[EXERCISE AIM] Pick each line containing "kanaler" out of the records.

Dataset entries
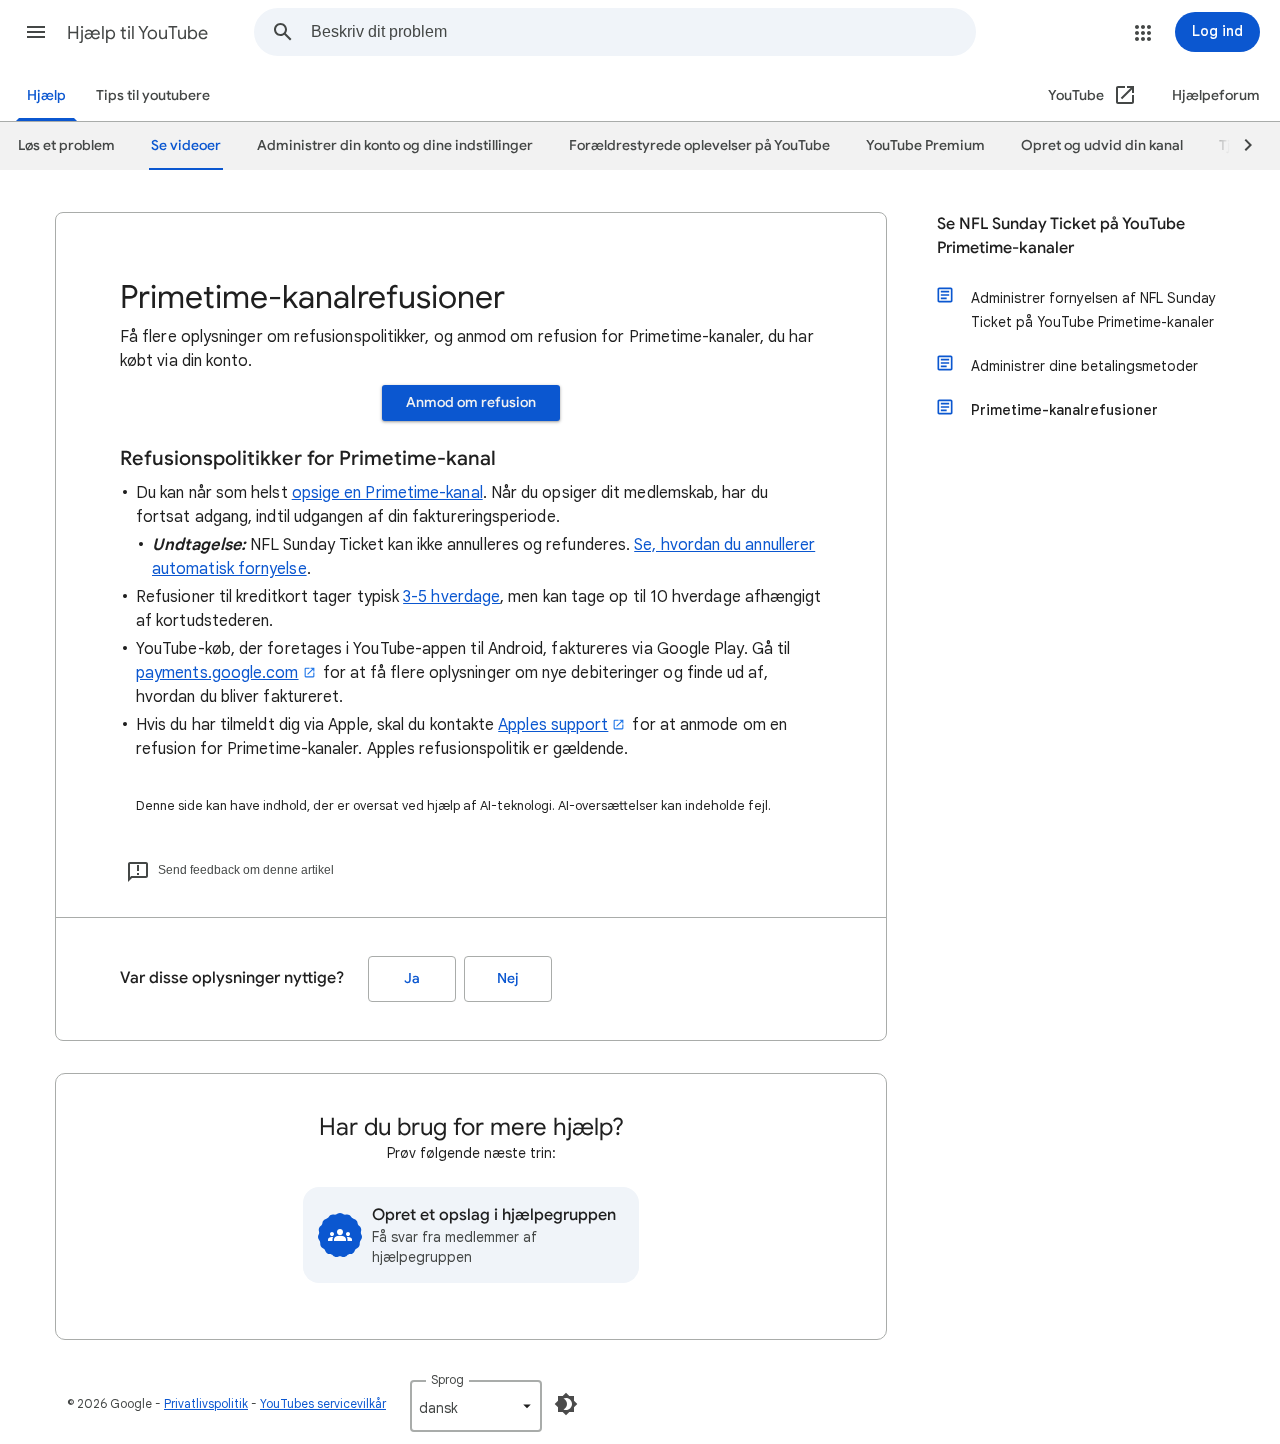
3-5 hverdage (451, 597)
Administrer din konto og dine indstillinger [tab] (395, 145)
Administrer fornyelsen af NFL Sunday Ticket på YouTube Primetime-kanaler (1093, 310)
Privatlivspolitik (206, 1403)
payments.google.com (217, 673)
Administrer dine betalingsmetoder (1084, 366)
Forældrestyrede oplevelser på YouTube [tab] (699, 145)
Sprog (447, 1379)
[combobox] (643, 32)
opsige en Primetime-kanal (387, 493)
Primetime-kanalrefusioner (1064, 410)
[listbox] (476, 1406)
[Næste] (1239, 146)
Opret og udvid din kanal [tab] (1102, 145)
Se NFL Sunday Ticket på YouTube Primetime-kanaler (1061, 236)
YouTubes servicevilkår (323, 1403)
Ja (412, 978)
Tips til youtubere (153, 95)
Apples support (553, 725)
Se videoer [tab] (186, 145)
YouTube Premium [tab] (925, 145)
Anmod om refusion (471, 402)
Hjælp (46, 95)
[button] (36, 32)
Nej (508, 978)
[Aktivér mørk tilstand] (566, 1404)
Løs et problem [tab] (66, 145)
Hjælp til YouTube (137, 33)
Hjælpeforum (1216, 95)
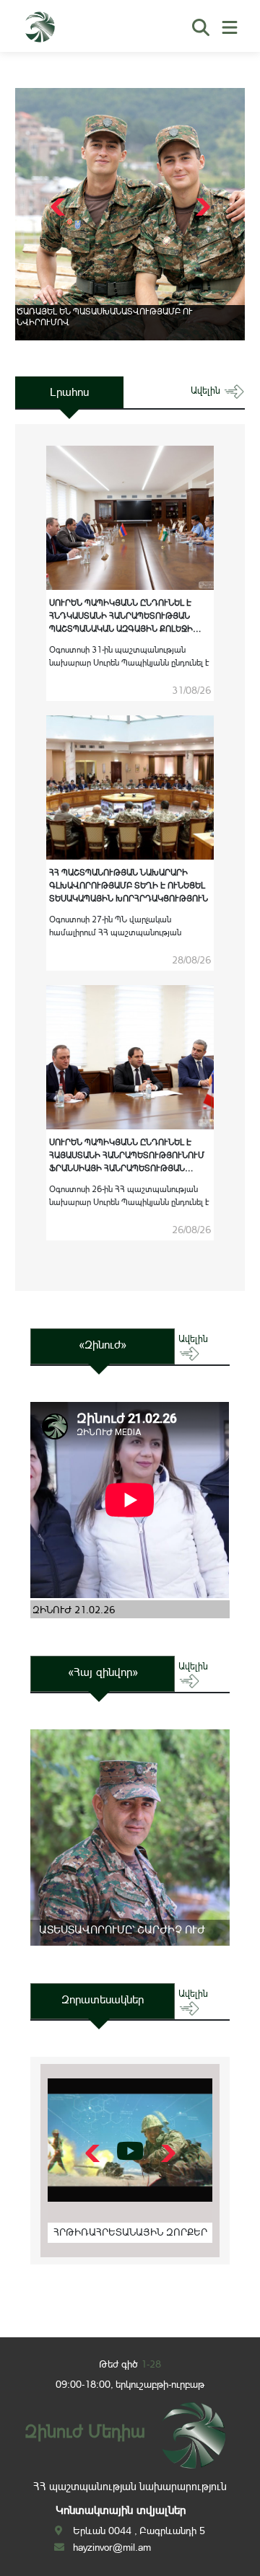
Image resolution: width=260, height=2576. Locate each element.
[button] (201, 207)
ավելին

[EXERCISE RESPONSE]
Administrer fornyelsen af NFL Sunday Ticket på YouTube Primetime-kanaler (1093, 310)
Se NFL Sunday Ticket på YouTube Primetime-kanaler (1061, 236)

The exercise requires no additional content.